Cuban President Miguel Díaz-Canel attacked “shameful delinquents” he claimed were trying to “break” his country’s communist revolution after testifying on a Caribbean island its biggest anti-government protests in almost three decades.
While Cuban officials blamed the United States for Sunday’s demonstrations, Joe Biden called on the island’s leaders to hear the “public call for freedom” of its citizens.
“The Cuban people are courageously affirming basic and universal rights,” Biden said in a statement.
In a televised address Monday morning Díaz-Canel, who recently succeeded Raúl Castro as the highest figure of the Communist Party, he painted the protests as part of a conspiracy backed by the United States and run by social networks, to provoke public discontent and overthrow the Cuban regime.

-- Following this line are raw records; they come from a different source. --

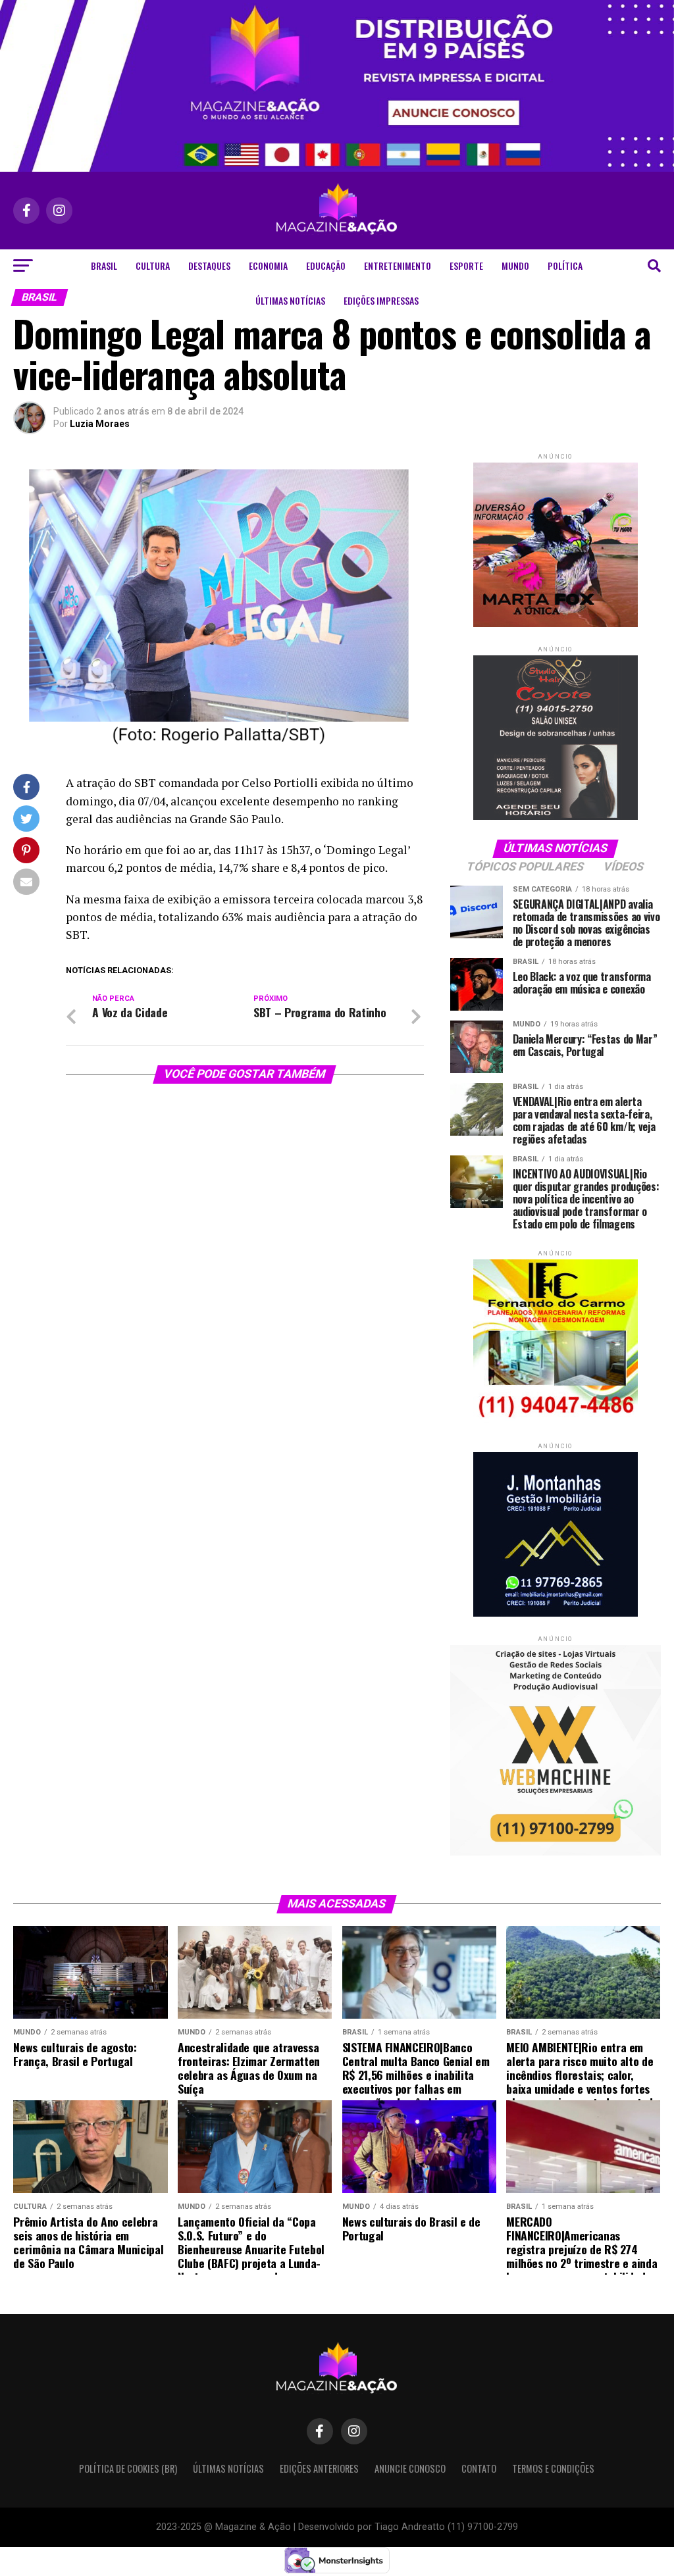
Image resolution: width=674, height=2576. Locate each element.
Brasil (104, 265)
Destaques (209, 265)
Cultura (153, 265)
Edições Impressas (381, 300)
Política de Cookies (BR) (128, 2468)
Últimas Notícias (290, 300)
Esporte (466, 265)
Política (565, 265)
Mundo (515, 265)
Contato (478, 2468)
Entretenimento (397, 265)
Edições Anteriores (319, 2468)
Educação (326, 265)
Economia (268, 265)
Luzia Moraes (100, 423)
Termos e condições (553, 2468)
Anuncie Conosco (410, 2468)
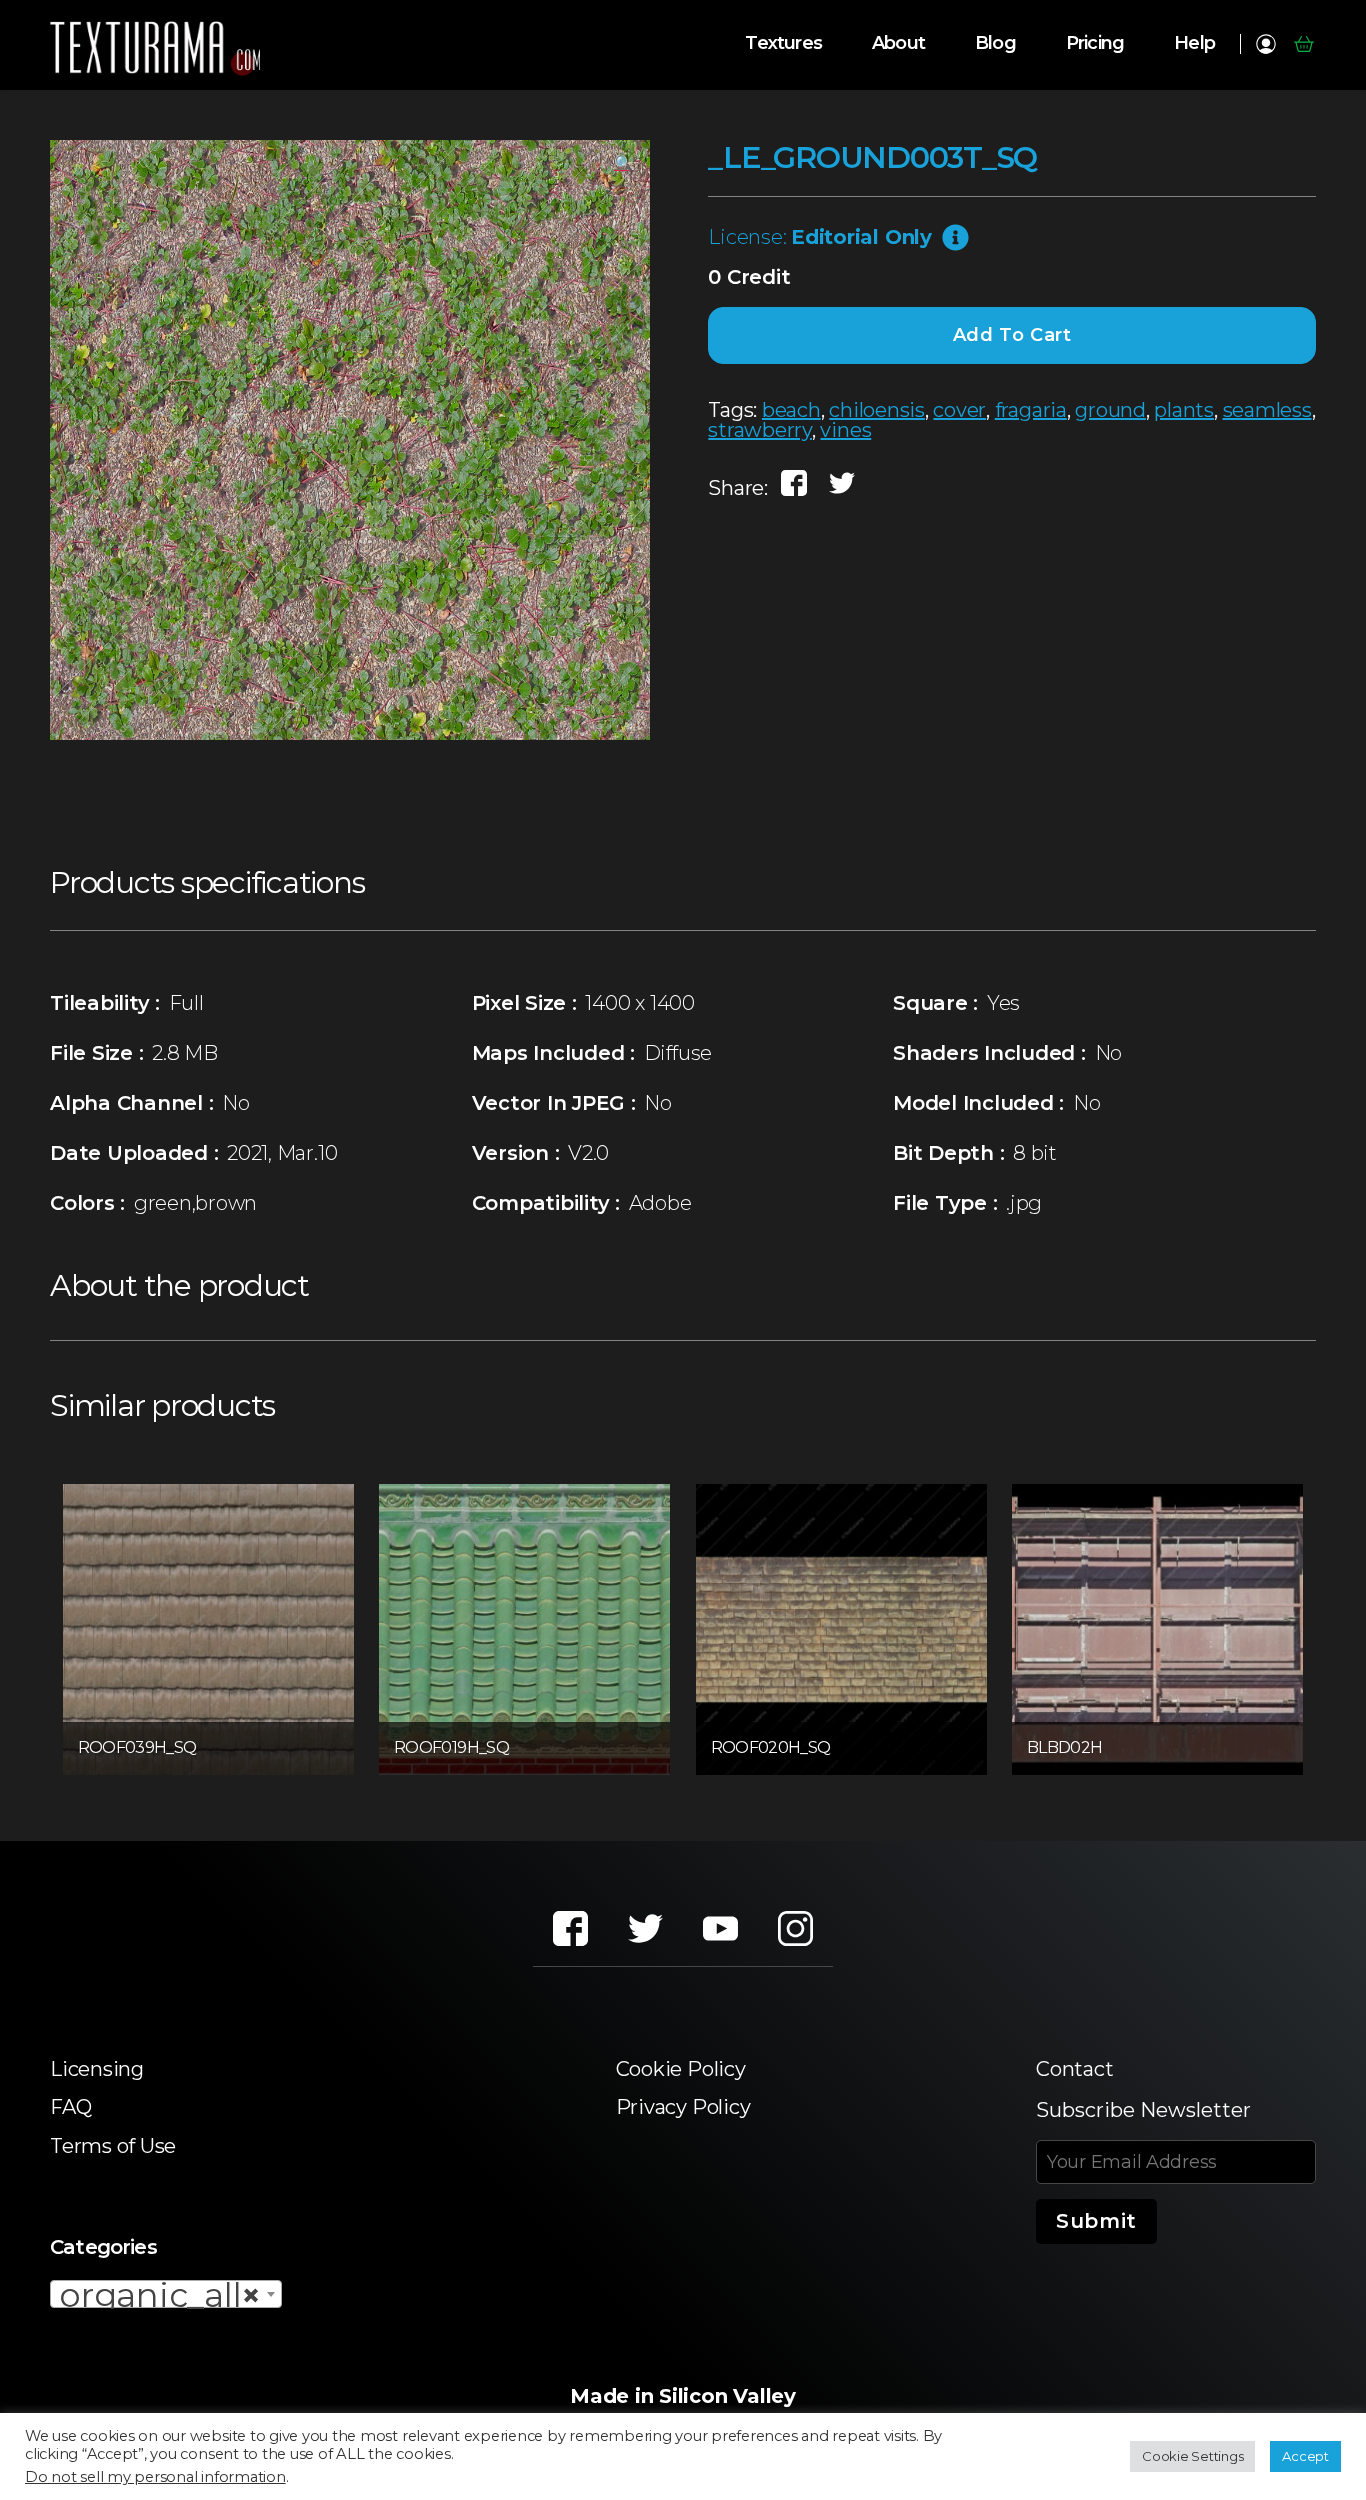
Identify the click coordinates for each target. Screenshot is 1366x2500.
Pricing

“The approach was not peaceful yesterday,” the 61-year-old politician claimed, criticizing the “completely vulgar” behavior of some protesters, whom he accused of throwing stones at the police and destroying cars. Díaz-Canel acknowledged that other protesters had legitimate concerns food shortages and energy shortages, although he was to blame for those problems US sanctions. “It is legitimate to feel dissatisfied,” the powerful first party secretary said on the show.
Rogelio Polanco Fuentes, the top party official who heads its ideology department, condemned the protests as part of a well-funded U.S.-sponsored effort to create “instability and chaos” in Cuba, which is currently experiencing its worst economic downturn in decades as a deterioration in Covid these crises.
Polanco Fuentes likened Sunday’s protests to a failed US-backed uprising against Venezuelan authoritarian leader Nicolás Maduro in 2019. “We are experiencing new chapters of unconventional warfare … in other places that have been called these color revolutions … or mild coups,” Polanco said.
Cuban dissidents have dismissed those claims of protests that erupted across Cuba on Sunday, with thousands taking to the streets to condemn the lack of medicine and food and the lack of political freedoms.
By Sunday afternoon, demonstrations had reached one of Cuba’s most famous locations: the Malecón coast in the capital, Havana, where thousands of protesters were seen chanting “homeland and life” and “freedom.” The Malecón promenade was the site of the last significant street demonstrations in Cuba, a sudden and short-lived explosion of dissent in 1994 known as the “Maleconaz Uprising”.
“What is happening for us is absolutely historic … I think this is a point of no return. Things will not be the same after this, ”said Carolina Barrero, a 34-year-old activist from Havana. “We are talking about thousands and thousands and thousands of people, all over the island. There were protests in every town, [it was] completely spontaneous.
They shouted, ‘We have no more fear!’ ‘We want freedom!’ i ‘Down with dictatorship!“(Down with the dictatorship!),” Added Barrero, an art historian who said she was recently placed under house arrest after she was arrested while reading a poem in front of the Cuban Ministry of Culture.
Paul Hare, a former British ambassador to Havana, said Cuban leaders would be concerned about an extremely unusual eruption of disagreement, especially how it was organized with the help of social media. News of the protests spread quickly on Sunday, as celebrities and influential factors shared news of the marches using the hashtag #SOSCub.
“What the Cuban government has always feared is a coordinated movement, as opposed to sporadic protests … They see it as a possible genesis of an organized rival political movement,” Hare said.
The stubborn will say, “Watch out – this could get you out of control” … They will be worried [about the protests]. It is a sign that the Communist Party is no longer able to dictate vertically what the policy should be, ”Hare added.
Cuban activists said they were not impressed by Diaz-Canel’s initial response to their demands, especially his call on Sunday for “revolutionaries” to take to the streets to counter the protesters’ provocations “firmly and bravely.”
“What worries me the most is how they are trying to lay the groundwork for a wave of repression,” said Claudia Genlui Hidalgo, a 30-year-old dissident who saw several friends on Sunday. “When he says ‘revolutionaries on the street,’ he is inciting violence.”
Barrero said she hoped the protests would lead to a peaceful transition from one-party rule, but she was also upset by the possibility of conflict and Díaz-Canel’s description of the protests as “counter-revolutionary mercenaries”.
Hare predicted that there would now be a political crackdown on those identified as protest leaders as Communist Party security chiefs struggled to prevent a repeat.
World leaders reacted to Cuba’s unexpected convulsion Monday with Mexican President Andrés Manuel López Obrador, saying he hoped a peaceful solution could be reached “without the use of force, without conflict and without violence”. “Cubans must decide [the solution] because Cuba is a free, independent and sovereign nation – there must be no interventionism, “added López Obrador.
A Russian foreign ministry spokesman also warned of “external interference” that sought to “encourage destabilization” of the communist island.